Monday, November 28, 2005

Religion, equality, and liberalism

I have had occasion more than once to recommend highly Jerry Pournelle's excellent web site, Over the weekend there was an email exchange featuring one of Jerry's readers.
Faith of our Fathers revisited

Dr. Pournelle, When I spoke of the "faith of our fathers," I wasn't harkening back to the culture of the Thirty Years War. I was referring to the very strong but moderated Christianity that existed in this country in various forms until the post WW2 era. My older relatives saw what I am describing as a sort of "main street and public square" faith. I am willing to speculate that that sort of faith would provide our society with the courage and identification it needs to face the current realities.
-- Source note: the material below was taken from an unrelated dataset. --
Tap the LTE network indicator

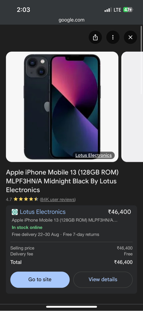point(117,10)
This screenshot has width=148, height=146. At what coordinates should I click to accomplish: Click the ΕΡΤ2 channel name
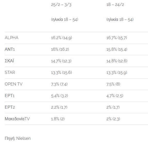10,107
In my earlier post I did not mean to convey that I desired a crusade: just a motivated people engaged in a competent active defense. I think it would help if our citizenry saw their nation as worth defending on every level. Faith and culture can play a role in that. I think a large number of our citizenry still wish to see our nation defended on every level including culturally; arguably a larger percentage of the more secular French and other Euros seem not to care about defending theirs.

I would like to see active border security and military force deployed according to hard military realities and goals. I think nation building in regions with no or at least very limited interest in democratization is a waste of our troops' lives. I also think such stratagems are born of overly secular minds that have not a clue about the real motivations inherent in faith and culture.

Regards, Paul D. Perry Milford, Texas

I understood what you meant, and I agree. But when I was young there were no public ceremonies without an invocation and a benediction, usually both with one by a Roman Catholic and the other by a Protestant Minister. For sufficiently important events there would usually be a rabbi as well. We paid public attention and deference to "Divine Providence" and saw the Hand of God in our works.

The courts in the name of liberalism have thrown all that out. Soon after of course goes most of civility: again I refer people to the Drama of Atheist Humanism, and where it has always led. Yes, there are highly ethical atheists. Some of them tend to militancy, at least among their friends. Marvin Minsky is a great example. But The Drama of Atheist Humanism still plays out in a different way because for every Minsky there will be two Trotsky's and a Stalin.

Today's liberal establishment makes war on religion, which is odd, because the roots of liberalism are in religion. The assumption of human equality makes sense only in religious terms -- surely few of you feel equal to the drooling idiot who camps on your doorstep and shakes the paper cup at you asking for change? Some see the Image of Christ, but that is not a rationalist or materialist position. Some see "But for the Grace of God there go I," but again that is not a rationalist position. And some think thoughts of personal superiority rather than thankfulness for grace. But what rationalist reductionist can see an equal, who ought to have all the rights of citizenship including the vote (which he would sell for a shot of hootch or a line of cocaine)?

But without that assumption of equality, liberalism is in big trouble. As we see: although today's liberals profess a kind of equality in their words, their actions show they believe themselves Enlightened, with a mission to minister to the Benighted. But "minister to" more an more translates to "lord it over."

The Ancien Regime would have none of this equality. Lords were born superior; if well brought up, they had a sense of honor and duty as befitted those chosen. Some became evil. Some purported to reject most of their heritage, but there remained something about them -- see the life of Byron, who except for the doctors who bled him to death might well have become King of Greece. Lord Peter Death Bredon Wimsy was certainly idle rich, but he had his place in that ordered world that is gone and may not return until generations of tyrants and demagogues teach us that there were worse things. Under the old regimes those of great merit could still rise; those with no merit but great ambition born low could still feel that there were reasons other than their own inadequacy that held them back.

For that is one of the real frights of the egalitarian state with ruthless competition and genuinely equal opportunity: it is pitiless toward who had their chance and failed because there is no excuse for failure.

And there remains the ceaseless striving, with no peaceful end: is it any wonder that bureaucrats form feudal organizations and effectively end the striving and competition? Is it any wonder that the rise of the modern egalitarian state has produced the rise of bureaucracy and rule by bureaucracy?

Enough. More another time. Jerry Pournelle.